### AUSGANGSTEXT
┄┄┄┄┄┄
Bei Anwendung dieser Grundsätze unterliegt die „bring-or-pay-Klausel“ der AGB-rechtlichen Inhaltskontrolle. Die vertragliche Hauptleistungsverpflichtung des Abfallentsorgungsunternehmens besteht darin, den von dem Vertragspartner nach vertraglich festgelegten Mengen anzuliefernden Abfall zu den im Vertrag festgelegten Preisen abzunehmen und zu entsorgen. Die „bring-or-pay-Klausel“ betrifft weder diese Hauptleistungsverpflichtung noch den ihr im vertraglichen Synallagma gegenüberstehenden Vergütungsanspruch. Sie erstreckt vielmehr diesen Anspruch auf von dem Vertragspartner nicht zur Entsorgung angebotene Fehlmengen, obwohl das Abfallentsorgungsunternehmen insoweit keine Entsorgungsleistungen erbringen muss. Das erkennt auch das Abfallentsorgungsunternehmen, das allerdings meint, ihre Verpflichtung zur Vorhaltung von ausreichenden Abnahme- und Entsorgungskapazitäten stelle eine weitere vertragliche Hauptleistungspflicht dar, die nach Maßgabe der „bring-or-pay-Klausel“ vergütet werden müsse. Das trifft nicht zu. Das Abfallentsorgungsunternehmen muss ausreichende Anlagenkapazitäten vorhalten, um ihre auf Abnahme und Entsorgung der vereinbarten Mengen Abfall gerichtete vertragliche Hauptleistungspflicht erfüllen zu können. Der nach der „bring-or-pay-Klausel“ vorgesehene Zahlungsanspruch dient ersichtlich nicht dazu, (nur) diese Vorhaltekosten auszugleichen, sondern ist darauf gerichtet, die Vollauslastung der Anlage finanziell abzusichern. Er erweist sich deshalb als nicht im vertraglichen Synallagma stehender Anspruch mit Entschädigungscharakter. Ohne eine solche Vereinbarung wäre das Abfallentsorgungsunternehmen, wie das Berufungsgericht zutreffend hervorhebt, auf einen Anspruch nach Maßgabe der gesetzlichen Bestimmungen in §§ 280, 281, 283 BGB angewiesen.
┄┄┄┄┄┄
### MATERIAL
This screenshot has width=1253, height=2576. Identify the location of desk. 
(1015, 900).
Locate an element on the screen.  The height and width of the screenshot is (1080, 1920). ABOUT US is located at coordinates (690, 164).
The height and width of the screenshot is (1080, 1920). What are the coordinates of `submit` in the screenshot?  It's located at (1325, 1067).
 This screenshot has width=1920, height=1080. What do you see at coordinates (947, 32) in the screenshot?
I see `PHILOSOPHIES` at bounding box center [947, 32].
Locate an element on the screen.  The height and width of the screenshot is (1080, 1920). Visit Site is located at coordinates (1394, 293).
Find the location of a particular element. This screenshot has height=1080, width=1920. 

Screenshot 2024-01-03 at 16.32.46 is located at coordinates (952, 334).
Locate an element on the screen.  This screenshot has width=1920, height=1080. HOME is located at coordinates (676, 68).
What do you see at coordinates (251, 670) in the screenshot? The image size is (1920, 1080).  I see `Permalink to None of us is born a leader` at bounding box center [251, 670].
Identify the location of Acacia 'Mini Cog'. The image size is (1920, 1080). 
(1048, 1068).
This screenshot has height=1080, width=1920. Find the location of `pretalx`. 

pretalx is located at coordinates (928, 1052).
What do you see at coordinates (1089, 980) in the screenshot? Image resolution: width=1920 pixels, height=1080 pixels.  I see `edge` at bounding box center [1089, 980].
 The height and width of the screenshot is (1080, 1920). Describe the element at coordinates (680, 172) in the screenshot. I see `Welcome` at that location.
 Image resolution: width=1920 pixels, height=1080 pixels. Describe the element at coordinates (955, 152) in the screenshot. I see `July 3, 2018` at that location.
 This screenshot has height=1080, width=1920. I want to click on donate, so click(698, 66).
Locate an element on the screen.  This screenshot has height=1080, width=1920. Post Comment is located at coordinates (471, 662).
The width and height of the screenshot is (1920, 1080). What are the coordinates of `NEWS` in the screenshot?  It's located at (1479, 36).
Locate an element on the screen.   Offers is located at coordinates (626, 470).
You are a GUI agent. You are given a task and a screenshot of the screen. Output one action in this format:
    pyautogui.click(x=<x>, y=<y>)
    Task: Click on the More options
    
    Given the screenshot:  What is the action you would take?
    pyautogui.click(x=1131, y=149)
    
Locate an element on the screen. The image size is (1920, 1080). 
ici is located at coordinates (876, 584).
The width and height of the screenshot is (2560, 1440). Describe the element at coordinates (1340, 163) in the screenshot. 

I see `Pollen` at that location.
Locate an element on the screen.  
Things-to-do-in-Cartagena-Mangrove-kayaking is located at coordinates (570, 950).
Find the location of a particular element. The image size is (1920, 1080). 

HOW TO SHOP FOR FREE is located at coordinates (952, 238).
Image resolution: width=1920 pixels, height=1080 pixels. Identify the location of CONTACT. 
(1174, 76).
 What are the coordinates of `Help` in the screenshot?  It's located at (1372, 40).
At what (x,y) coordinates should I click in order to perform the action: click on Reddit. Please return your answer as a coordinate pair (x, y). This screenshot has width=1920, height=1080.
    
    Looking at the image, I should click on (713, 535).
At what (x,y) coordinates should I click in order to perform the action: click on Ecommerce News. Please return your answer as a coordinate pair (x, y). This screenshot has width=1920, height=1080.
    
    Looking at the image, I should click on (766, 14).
┄┄┄┄┄┄
### IHRE AUFGABE
Knüpfen Sie an den Text zur „bring-or-pay-Klausel“ an und führen Sie ihn im Anschluss an seinen letzten Satz weiter.

### ENDERGEBNIS
Der demnach gebotenen Inhaltskontrolle hält die „bring-or-pay-Klausel“ nicht stand. Der Bundesgerichtshof braucht die offen gelassene Frage, ob die Klausel eine Schadenspauschale enthält, nicht zu beantworten. Die Klausel ist unabhängig davon gemäß § 307 Abs. 1 Satz 1 BGB unwirksam, weil sie den Vertragspartner unangemessen benachteiligt.
Als unangemessen i.S.d. § 307 Abs. 1 Satz 1 BGB wird nach der ständigen Rechtsprechung des Bundesgerichtshofs eine Klausel angesehen, in der der Verwender missbräuchlich eigene Interessen auf Kosten des Vertragspartners durchzusetzen versucht, ohne die Interessen des Vertragspartners hinreichend zu berücksichtigen und ihm einen angemessenen Ausgleich zuzugestehen5.
Eine solche, aus der maßgeblichen Sicht dem Vertragspartner unangemessene Durchsetzung der Interessen dem Abfallentsorgungsunternehmen liegt der hier zu beurteilenden „bring-or-pay-Klausel“ zugrunde. Sie verlagert das unternehmerische Risiko des Abfallentsorgungsunternehmens, die Finanzierung der neu errichteten Müllverbrennungsanlage und ihre Rentabilität durch eine ausreichende Auslastung abzusichern, hinsichtlich der mit dem Vertragspartner vereinbarten Liefermengen vollständig auf diesen. Darüber hinaus eröffnet sie dem Abfallentsorgungsunternehmen die Möglichkeit, die von dem Vertragspartner nicht genutzten, gleichwohl aber voll bezahlten Kapazitäten anderweitig gewinnbringend einzusetzen, ohne dass den Vertragspartner hiervon profitieren kann. Auf diese Weise dient die „bring-or-pay-Verpflichtung“ nicht nur der Absicherung von Risiken, sondern sie begründet zugleich zusätzliche Erwerbschancen für das Abfallentsorgungsunternehmen, die sich allein zu Lasten dem Vertragspartner gerade dann ergeben, wenn das Abfallentsorgungsunternehmen ihre in § 3 des Anlieferungsvertrages niedergelegte Verpflichtung zur Abnahme der festgelegten Abfallmengen nicht erfüllen muss.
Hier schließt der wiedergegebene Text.